Tar Heel Re Ltd. (Series 2013-1) - Full details

Tar Heel Re Ltd. is a Bermuda domiciled SPI seeking to issue cat bond notes designed to support the North Carolina wind pools the North Carolina Joint Underwriters Assn. (NCJUA) and the North Carolina Insurance Underwriters Assn. (NCIUA) with a source of hurricane reinsurance protection. The cover is afforded via a reinsurance agreement with Munich Reinsurance America.

Munich Reinsurance America are sponsoring the deal and are entering into a retrocessional reinsurance contract with the issuer, Tar Heel Re Ltd. but the cover is linked to the actual loss experience of the NCJUA and NCIUA rather than Munich Re’s own exposure in North Carolina. So the cat bond covers the reinsurance agreement between Munich Re America and the two non-profit wind pools.

What’s interesting about this cat bond is the change to the structure with a new way to qualify a storm as an event under the terms of the deal. All of the NCJUA / NCIUA cat bonds have been pure indemnity trigger deals, linked to the actual loss experience for storms affecting the state of North Carolina.

The Tar Heel Re 2013-1 cat bond issuance features a different way to define whether a storm is a covered event or not under the terms of the cat bond. Not only does it have to be a named storm which causes a loss to the covered book of business, it also has to have been designated a catastrophe by Property Claims Services (PCS) and it has to have a reported industry loss total of over $100m.

The transaction uses an annual aggregate structure which is the first time these non-profit wind pools have done so, with the previous deals all pure indemnity and triggered only on a per-occurrence basis.

By making these changes the wind pools will have a more robust layer of protection for frequency events hitting the state of North Carolina, safe in the knowledge that catastrophe events must be large enough to create the $100m industry loss as well as cause indemnity losses to the covered parties.

The changes may also have enabled the coverage to be brought down a little in the overall reinsurance stack without raising the risk too much, while also enabling the expected loss figure to be kept more reasonable, evidenced by the attachment point being lower than in their previous transactions.

We understand that the notes issued by Tar Heel Re Ltd. will attach around the $2.025 billion mark and will provide cover on a pro-rata basis, depending on the size of the deal, up to an exhaustion point of $2.525 billion.

The initial probability of attachment for the notes is 2.08%, the initial exhaustion probability is 1.52% and the initial expected loss is 1.77%.

We understand the cat bond has been marketed at a size of $200m but demand thanks to current market conditions could well push this figure up. The deal aims to provide three years of cover, with maturity likely in May 2016 and will feature a reset of the aggregate qualifying losses on a yearly basis.

RMS are providing the risk modelling and to see them involved in a U.S. hurricane cat bond is quite a novelty after the way they dropped from sight following the release of RMS v11.

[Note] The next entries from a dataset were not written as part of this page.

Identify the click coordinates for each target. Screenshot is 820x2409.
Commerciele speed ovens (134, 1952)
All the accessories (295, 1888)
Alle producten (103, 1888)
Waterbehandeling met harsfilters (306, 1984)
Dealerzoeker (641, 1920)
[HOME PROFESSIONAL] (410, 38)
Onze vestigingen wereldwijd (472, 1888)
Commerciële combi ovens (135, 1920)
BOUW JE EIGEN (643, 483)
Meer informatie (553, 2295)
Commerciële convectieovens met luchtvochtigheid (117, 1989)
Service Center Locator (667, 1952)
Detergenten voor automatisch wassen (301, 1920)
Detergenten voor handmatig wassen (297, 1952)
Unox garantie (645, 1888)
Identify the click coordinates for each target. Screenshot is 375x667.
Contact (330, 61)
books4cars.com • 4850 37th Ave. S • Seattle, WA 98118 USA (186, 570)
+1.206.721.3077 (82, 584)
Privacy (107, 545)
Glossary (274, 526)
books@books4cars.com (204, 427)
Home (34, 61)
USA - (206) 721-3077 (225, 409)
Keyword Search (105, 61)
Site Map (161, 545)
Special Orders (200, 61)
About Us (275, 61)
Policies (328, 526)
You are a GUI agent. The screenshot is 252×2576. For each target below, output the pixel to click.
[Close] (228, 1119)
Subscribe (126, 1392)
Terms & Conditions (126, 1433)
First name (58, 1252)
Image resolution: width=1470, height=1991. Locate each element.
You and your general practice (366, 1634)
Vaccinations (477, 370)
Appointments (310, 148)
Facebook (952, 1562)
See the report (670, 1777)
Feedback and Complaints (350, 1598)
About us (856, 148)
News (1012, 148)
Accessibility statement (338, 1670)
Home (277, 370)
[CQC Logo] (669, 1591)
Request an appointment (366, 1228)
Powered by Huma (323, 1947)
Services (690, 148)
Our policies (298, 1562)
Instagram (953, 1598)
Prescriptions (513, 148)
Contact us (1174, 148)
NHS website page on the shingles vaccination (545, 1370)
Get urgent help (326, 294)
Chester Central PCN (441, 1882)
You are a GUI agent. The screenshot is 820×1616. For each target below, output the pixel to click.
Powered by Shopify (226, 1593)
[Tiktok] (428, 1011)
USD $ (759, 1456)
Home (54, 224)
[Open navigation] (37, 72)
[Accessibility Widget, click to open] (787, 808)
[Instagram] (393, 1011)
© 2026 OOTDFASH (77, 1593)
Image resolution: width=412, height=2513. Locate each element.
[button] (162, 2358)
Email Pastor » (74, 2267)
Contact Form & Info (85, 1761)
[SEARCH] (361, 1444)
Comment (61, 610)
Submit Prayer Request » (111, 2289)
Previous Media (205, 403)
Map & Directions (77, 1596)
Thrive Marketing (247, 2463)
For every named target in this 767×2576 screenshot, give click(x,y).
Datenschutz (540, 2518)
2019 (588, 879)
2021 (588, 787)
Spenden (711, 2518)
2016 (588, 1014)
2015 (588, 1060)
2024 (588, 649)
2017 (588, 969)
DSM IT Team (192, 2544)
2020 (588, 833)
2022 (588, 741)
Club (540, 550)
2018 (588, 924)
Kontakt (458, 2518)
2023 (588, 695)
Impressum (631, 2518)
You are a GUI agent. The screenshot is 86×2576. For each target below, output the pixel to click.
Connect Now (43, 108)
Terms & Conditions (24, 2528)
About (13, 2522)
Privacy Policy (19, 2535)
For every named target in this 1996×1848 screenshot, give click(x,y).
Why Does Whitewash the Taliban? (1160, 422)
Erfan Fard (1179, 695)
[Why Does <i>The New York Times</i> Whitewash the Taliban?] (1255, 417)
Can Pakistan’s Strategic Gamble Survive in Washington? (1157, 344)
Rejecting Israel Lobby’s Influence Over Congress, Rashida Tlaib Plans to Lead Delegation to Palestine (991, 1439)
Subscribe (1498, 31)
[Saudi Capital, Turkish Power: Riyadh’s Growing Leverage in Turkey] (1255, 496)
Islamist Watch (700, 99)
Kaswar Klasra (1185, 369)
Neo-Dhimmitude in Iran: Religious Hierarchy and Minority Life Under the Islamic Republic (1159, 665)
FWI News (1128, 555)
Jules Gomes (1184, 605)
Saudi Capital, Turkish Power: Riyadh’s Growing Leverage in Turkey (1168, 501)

We’re told that the single tranche of notes are being marketed with a suggested price guidance of 9% to 10%.

Standard & Poor’s have given the Series 2013-1 notes to be issued by Tar Heel Re Ltd. a preliminary rating of ‘B+’. In their announcement on the rating, S&P said that the fact RMS are acting as risk modeller did create the need to assess this a little differently. S&P said; “Because of the significant difference between the AIR and RMS modeled losses, the stress rate applied to the aggregate exceedence probability curve was higher as compared to the indicative level for indemnified transactions set forth in our criteria.”

Update: Tar Heel Re Ltd. has increased in size by 150%, more than doubling up to $500m in size. This makes it one of the largest single tranches of cat bond notes issued.

The pricing on the transaction has dropped during marketing, with the expected range now 8.5% to 9%.

Update 2: The pricing on the Tar Heel Re Ltd. catastrophe bond eventually dropped to the bottom of the revised range and the transaction priced with a coupon of 8.5%.